Overall, Australians spend about $7 billion a year out of their own pockets on out-of-hospital medical services and on medications listed on the Pharmaceutical Benefits Scheme (PBS).

Bulk-billing rates are too low and out-of-pocket payments are too high for some services.

It’s a catch-22: the people who need the most healthcare – the poor and the chronically ill – miss out on care the most.

That is bad for those people, but it’s also bad for taxpayers, because when people skip or defer recommended treatment they often get sicker and end up in hospital.

Fees charged by medical specialists are a major cause of high out-of-pocket patient payments.

With public hospital outpatient wait times unacceptably long, many Australians have no alternative but to go to a private specialist. But the fees are unregulated, and some private specialists charge way above the Medicare schedule fee.

For example, on average about 50 per cent of initial appointments with a dermatologist, urologist, obstetrician, or ophthalmologist, are charged at more than double the $90 Medicare schedule fee.

We recommend:

  • State governments should expand outpatient services to reduce wait times, and the federal government should fund bulk-billed specialist services in private clinics, especially in poorer parts of Australia.

^^^^

- _TO DO_
a) Repeat the passage from the text on out-of-pocket health costs, from "It’s a catch-22: the" to "the Medicare schedule fee.".
b) Shorten the paragraph of the out-of-pocket health costs text that begins "With public hospital outpatient wait times" and keep its main facts.
c) Answer from the text on out-of-pocket health costs:
(i) About how much do Australians spend each year out of their own pockets on out-of-hospital medical services and PBS medications?
(ii) What is the Medicare schedule fee for the initial appointments mentioned?
(iii) Which level of government should expand outpatient services?

^^^^

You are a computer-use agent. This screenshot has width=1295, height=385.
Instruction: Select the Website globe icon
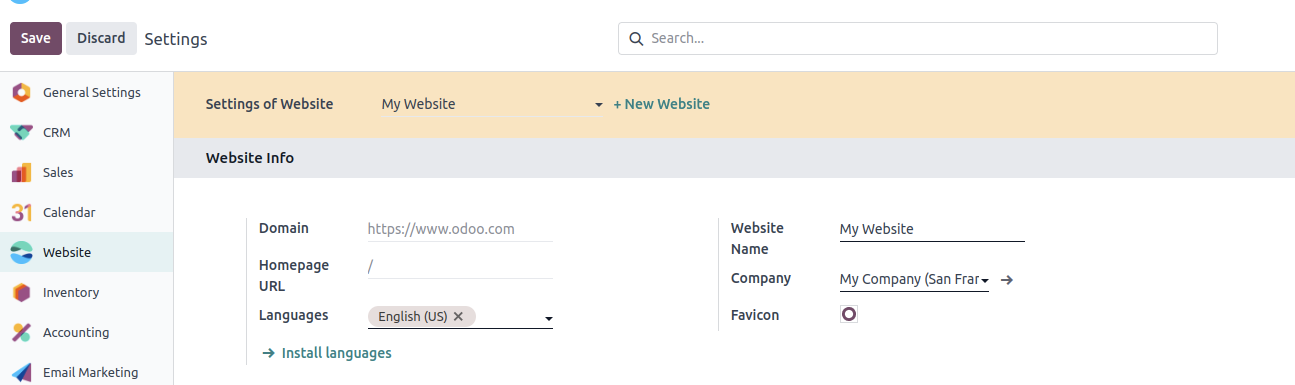click(x=22, y=253)
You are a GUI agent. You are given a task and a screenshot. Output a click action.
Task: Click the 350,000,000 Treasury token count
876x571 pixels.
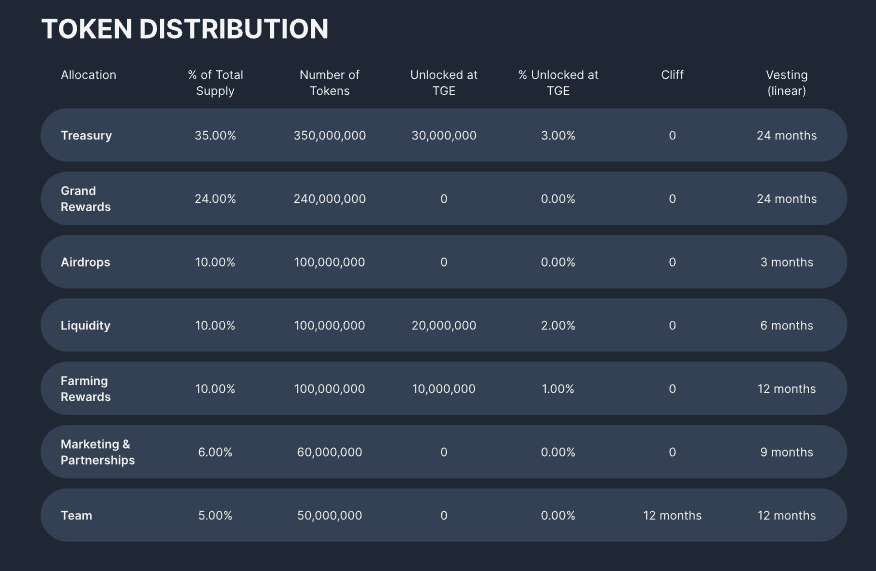(x=329, y=135)
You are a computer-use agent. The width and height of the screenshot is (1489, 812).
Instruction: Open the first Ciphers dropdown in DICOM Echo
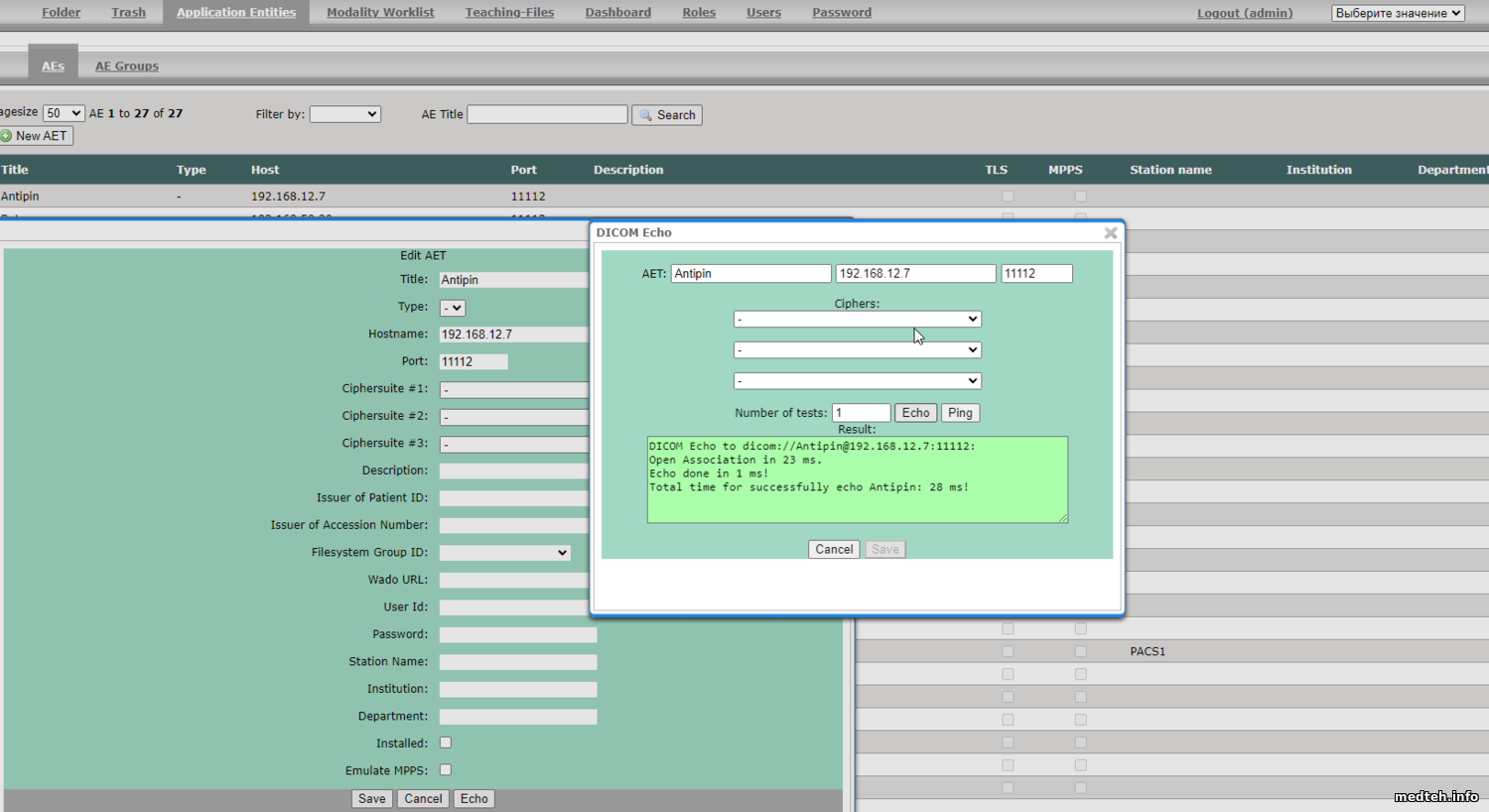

^^^^

- _ANSWER SECTION_
a)
It’s a catch-22: the people who need the most healthcare – the poor and the chronically ill – miss out on care the most.

That is bad for those people, but it’s also bad for taxpayers, because when people skip or defer recommended treatment they often get sicker and end up in hospital.

Fees charged by medical specialists are a major cause of high out-of-pocket patient payments.

With public hospital outpatient wait times unacceptably long, many Australians have no alternative but to go to a private specialist. But the fees are unregulated, and some private specialists charge way above the Medicare schedule fee.

b) Public hospital outpatient wait times are very long, so many Australians must see a private specialist. Those specialists' fees are unregulated, and some charge far more than the Medicare schedule fee.

c)
(i) About $7 billion.
(ii) $90.
(iii) State governments.